Он замолчал, разглядывая меня в упор, кажется, в его глазах сквозь холодную оцинкованность проступило сочувствие.
Выходит, он еще и добросовестный судья — осведомлен не только о школьных, но и о моих семейных делах. Впрочем, не удивительно — весь город говорит о моей беде с Верой.
— Не буду трогать, — согласился он. — Но тогда и вы уж защищайтесь поосторожнее.
Появилась официантка, поставила перед нами бутылки с боржомом и тарелки с яичницей-глазуньей.
— А так ли уж нужно мне защищать себя перед вами? — спросил я, когда официантка удалилась.
— То есть?.. — насторожился Кропотов.
— У меня есть забота поважней.
— А именно?
— Защищаться перед своей совестью.
Кропотов криво усмехнулся.
— Дешевка.

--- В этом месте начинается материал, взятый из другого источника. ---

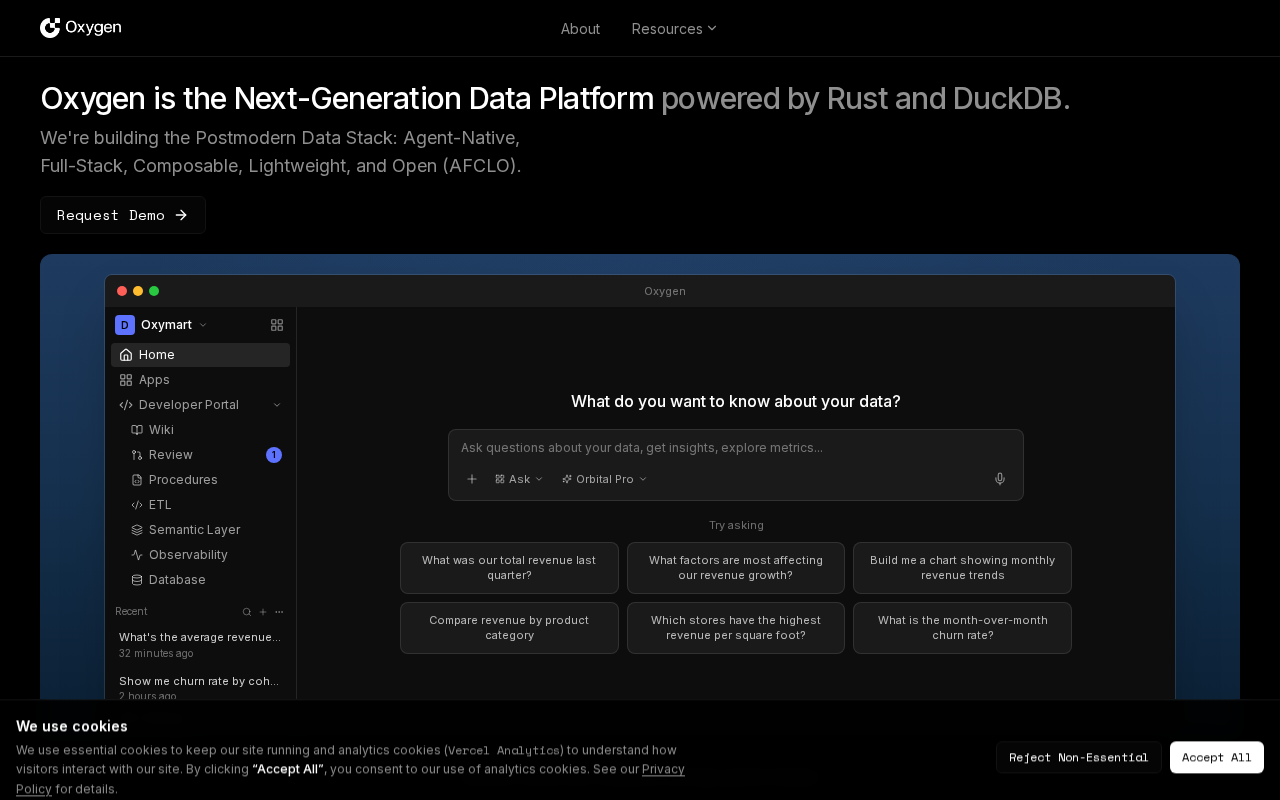Accept all cookies
Viewport: 1280px width, 800px height.
(1216, 757)
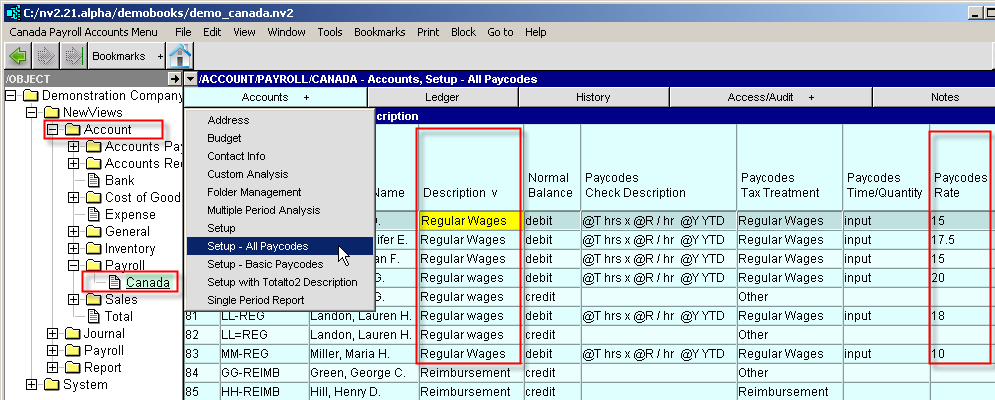This screenshot has width=995, height=400.
Task: Click the first green forward arrow
Action: tap(45, 56)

Не купите. Не выйдет!
— Как вы думаете, прочитав ваше письмо, должен был я оглянуться на себя, порыться в прошлом — за что же, собственно, меня так? А?..
— Н-ну, положим.
— А как вы думаете, вспомнил я о вас?..
— Вроде нет.
— То-то и оно, Кропотов. Я увидел у себя грехи покрупнее, попронзительнее. Почему только ваша история достойна мучений совести, а не те, что мне вспомнились первыми?.. Право, мне теперь не до вас.
— Хотите растрогать меня кротостью? Не клюну!
— Хотел… Совсем недавно мечтал с вами увидеться, кротчайше заявить: вы можете меня убить, но помните, что убьете другого человека. Я изболелся! Я прозрел. Я переродился. Между мной и моим однофамильцем из вчерашнего дня нет ничего общего. Убейте меня, но это будет убийство без необходимости.
— И вы рассчитывали, что я раскисну, расчувствуюсь, облобызаю вас в медовые уста.
— Я верил — переродился! — и рассчитывал заразить вас своей верой.
— А сейчас?
— Нет.
— Чего так?
— Я недавно понял, что не могу по-иному, по-новому поступать. Не могу, скажем, написать иную характеристику своей ученице! Стать иным рад бы, но нет… Не выношу себя и не могу измениться. Вы понимаете меня, Кропотов?